Work to complete: What lines in the entries hold the string "computer"? List them.

Dataset entries:
__________________________________________________

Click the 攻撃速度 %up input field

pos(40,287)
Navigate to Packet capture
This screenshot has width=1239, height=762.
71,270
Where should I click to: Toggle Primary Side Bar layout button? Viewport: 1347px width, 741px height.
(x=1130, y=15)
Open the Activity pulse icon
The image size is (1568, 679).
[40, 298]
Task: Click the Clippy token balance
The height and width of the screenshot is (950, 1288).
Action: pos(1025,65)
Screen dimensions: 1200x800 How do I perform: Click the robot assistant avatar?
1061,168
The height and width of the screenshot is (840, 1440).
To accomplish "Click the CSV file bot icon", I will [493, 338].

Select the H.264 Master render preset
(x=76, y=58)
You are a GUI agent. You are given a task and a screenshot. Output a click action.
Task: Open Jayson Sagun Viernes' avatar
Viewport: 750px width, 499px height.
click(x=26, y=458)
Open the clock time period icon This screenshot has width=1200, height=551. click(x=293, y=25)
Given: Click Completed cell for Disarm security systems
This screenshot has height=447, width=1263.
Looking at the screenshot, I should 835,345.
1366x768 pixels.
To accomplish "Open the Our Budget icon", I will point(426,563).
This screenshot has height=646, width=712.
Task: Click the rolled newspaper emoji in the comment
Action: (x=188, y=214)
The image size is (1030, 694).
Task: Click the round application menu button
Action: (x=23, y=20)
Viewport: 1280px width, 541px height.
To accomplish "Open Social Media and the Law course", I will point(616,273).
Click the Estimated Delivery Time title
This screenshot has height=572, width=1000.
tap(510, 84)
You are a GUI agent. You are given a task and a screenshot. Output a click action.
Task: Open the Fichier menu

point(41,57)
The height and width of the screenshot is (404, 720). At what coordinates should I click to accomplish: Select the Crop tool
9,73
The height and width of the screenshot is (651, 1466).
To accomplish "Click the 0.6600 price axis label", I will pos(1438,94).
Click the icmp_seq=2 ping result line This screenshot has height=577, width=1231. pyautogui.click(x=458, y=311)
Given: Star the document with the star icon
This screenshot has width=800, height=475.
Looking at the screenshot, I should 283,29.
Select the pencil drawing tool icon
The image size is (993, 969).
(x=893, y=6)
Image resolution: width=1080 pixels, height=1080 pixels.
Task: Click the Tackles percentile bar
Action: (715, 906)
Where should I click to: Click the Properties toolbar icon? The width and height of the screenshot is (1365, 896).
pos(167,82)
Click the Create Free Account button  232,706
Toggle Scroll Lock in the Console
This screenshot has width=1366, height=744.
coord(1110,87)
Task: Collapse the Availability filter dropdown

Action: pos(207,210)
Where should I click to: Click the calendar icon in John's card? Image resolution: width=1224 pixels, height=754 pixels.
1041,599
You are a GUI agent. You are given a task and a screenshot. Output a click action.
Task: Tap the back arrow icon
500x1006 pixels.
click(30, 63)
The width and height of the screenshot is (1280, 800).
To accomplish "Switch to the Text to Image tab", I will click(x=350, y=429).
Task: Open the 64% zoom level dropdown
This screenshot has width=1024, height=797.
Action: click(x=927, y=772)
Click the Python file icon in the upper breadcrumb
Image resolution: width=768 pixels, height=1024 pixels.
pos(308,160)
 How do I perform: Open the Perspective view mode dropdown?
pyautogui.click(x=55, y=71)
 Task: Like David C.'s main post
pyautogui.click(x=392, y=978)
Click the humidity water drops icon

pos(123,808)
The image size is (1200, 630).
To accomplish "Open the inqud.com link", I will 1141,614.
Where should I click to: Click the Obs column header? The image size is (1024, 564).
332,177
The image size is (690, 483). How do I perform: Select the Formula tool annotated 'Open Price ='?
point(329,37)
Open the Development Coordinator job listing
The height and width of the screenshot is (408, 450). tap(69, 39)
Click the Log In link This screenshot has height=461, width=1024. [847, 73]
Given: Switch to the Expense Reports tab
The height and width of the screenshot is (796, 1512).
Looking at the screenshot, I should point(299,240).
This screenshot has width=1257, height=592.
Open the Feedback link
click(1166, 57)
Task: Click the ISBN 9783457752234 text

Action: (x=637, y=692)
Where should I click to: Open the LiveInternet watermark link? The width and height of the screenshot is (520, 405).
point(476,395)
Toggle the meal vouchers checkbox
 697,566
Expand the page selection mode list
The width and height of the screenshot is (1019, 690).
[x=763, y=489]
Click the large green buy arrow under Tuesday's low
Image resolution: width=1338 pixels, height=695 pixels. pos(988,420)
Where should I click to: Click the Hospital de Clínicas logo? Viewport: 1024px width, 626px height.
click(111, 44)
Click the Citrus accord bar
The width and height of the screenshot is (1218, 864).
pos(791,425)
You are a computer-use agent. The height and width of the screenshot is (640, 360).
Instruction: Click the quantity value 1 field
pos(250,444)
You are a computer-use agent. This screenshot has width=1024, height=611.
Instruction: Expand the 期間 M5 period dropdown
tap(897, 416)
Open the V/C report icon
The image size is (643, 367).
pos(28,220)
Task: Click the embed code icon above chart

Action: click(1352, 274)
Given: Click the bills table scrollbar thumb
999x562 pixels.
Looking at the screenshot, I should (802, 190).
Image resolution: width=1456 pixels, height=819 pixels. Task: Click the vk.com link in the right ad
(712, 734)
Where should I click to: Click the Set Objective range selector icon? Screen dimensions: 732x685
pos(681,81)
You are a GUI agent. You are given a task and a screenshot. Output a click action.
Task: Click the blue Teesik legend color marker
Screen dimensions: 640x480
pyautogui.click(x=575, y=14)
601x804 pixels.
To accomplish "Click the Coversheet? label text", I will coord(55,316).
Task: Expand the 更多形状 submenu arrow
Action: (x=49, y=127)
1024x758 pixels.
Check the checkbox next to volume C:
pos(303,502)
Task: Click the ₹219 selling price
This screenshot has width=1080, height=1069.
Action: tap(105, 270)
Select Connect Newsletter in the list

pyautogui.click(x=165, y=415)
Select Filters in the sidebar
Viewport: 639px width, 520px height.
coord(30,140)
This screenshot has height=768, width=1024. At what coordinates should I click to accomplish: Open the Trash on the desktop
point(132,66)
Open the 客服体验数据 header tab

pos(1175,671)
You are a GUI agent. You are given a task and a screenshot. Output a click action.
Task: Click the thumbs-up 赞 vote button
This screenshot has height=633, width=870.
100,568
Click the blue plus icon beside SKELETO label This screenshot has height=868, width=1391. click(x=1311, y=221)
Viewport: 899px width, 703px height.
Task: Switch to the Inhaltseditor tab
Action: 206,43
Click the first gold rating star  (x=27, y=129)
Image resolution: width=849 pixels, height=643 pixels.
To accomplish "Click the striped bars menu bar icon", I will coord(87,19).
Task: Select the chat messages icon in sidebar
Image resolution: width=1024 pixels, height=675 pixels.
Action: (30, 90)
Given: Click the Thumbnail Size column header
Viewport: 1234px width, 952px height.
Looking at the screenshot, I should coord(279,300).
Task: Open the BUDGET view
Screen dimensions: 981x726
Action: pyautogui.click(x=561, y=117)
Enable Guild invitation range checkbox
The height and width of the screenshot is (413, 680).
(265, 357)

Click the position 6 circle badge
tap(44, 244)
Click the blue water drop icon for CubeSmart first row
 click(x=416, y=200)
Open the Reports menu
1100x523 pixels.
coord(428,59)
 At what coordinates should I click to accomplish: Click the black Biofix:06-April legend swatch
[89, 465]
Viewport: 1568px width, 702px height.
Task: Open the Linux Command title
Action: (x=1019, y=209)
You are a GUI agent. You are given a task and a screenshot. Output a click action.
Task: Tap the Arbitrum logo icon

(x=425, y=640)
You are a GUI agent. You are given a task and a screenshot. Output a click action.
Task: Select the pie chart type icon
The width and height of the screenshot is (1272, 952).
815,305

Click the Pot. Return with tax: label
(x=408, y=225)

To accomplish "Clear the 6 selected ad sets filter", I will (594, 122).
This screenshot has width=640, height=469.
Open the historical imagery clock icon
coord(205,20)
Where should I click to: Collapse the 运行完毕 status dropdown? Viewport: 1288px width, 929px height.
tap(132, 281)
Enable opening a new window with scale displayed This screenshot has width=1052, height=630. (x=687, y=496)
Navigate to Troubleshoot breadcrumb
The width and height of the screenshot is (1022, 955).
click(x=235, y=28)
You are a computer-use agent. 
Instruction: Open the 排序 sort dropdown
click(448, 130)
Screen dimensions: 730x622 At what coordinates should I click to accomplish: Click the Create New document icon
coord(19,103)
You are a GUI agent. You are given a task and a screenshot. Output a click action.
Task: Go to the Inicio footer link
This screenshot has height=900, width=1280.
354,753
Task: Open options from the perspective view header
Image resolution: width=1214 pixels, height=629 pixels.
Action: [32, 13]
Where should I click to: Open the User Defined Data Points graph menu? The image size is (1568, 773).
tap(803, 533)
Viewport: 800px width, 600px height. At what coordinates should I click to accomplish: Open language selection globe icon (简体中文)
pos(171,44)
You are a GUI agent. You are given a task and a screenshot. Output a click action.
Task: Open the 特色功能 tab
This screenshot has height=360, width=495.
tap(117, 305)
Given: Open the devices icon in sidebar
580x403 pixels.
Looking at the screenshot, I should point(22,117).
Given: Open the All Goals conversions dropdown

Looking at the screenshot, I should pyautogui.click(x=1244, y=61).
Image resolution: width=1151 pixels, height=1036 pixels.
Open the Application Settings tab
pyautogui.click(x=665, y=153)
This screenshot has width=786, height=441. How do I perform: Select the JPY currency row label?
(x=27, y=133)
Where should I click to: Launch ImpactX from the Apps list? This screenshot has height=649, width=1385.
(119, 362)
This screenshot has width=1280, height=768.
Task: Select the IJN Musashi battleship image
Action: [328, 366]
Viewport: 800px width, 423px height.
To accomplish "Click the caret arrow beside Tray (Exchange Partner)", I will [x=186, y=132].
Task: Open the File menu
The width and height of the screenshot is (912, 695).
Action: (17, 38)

__________________________________________________

Reply:
You are a computer-use agent. The height and width of the screenshot is (640, 360).
You are a computer-use agent. This screenshot has width=1024, height=611.
You are a computer-use agent. 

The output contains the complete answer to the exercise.